Alarmierender Anstieg der Kindersterblichkeit nach der Pandemie
Die Kindersterblichkeit in England steigt dramatisch. Neue Daten zeigen: Besonders benachteiligte Gruppen sind betroffen. Forscher warnen vor langfristigen Folgen.
Eine neue Studie der University of Bristol zeigt, dass die Kindersterblichkeit in England während der Pandemie zunächst deutlich sank, in den Jahren danach jedoch stark anstieg. Die Untersuchung basiert auf Daten der National Child Mortality Database (NCMD) und liefert ein alarmierendes Bild der Entwicklung in den letzten vier Jahren.

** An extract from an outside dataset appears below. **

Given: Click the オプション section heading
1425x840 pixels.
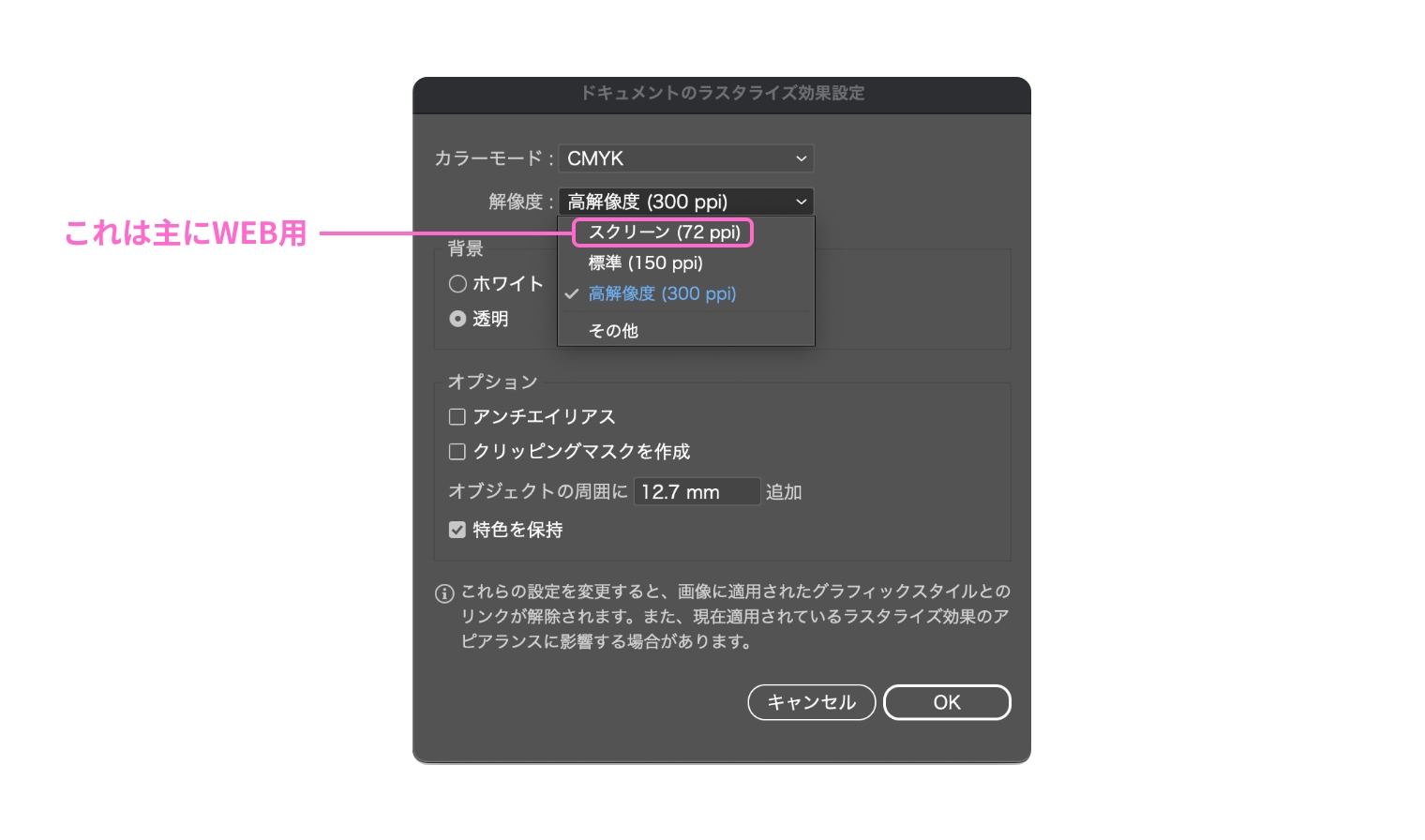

Während der Pandemie, insbesondere zwischen April 2020 und März 2021, war die Sterblichkeitsrate von Kindern in England so niedrig wie nie zuvor. 377 weniger Todesfälle als erwartet wurden in diesem Zeitraum verzeichnet. Dies wird auf die strikten Lockdown-Maßnahmen zurückgeführt, die offenbar vorübergehend positiven Einfluss auf die Kindersterblichkeit hatten. Doch diese Entwicklung erwies sich als kurzzeitig: Ab dem Jahr 2022–2023 stieg die Zahl der Todesfälle um 258 im Vergleich zur Zeit vor der Pandemie an.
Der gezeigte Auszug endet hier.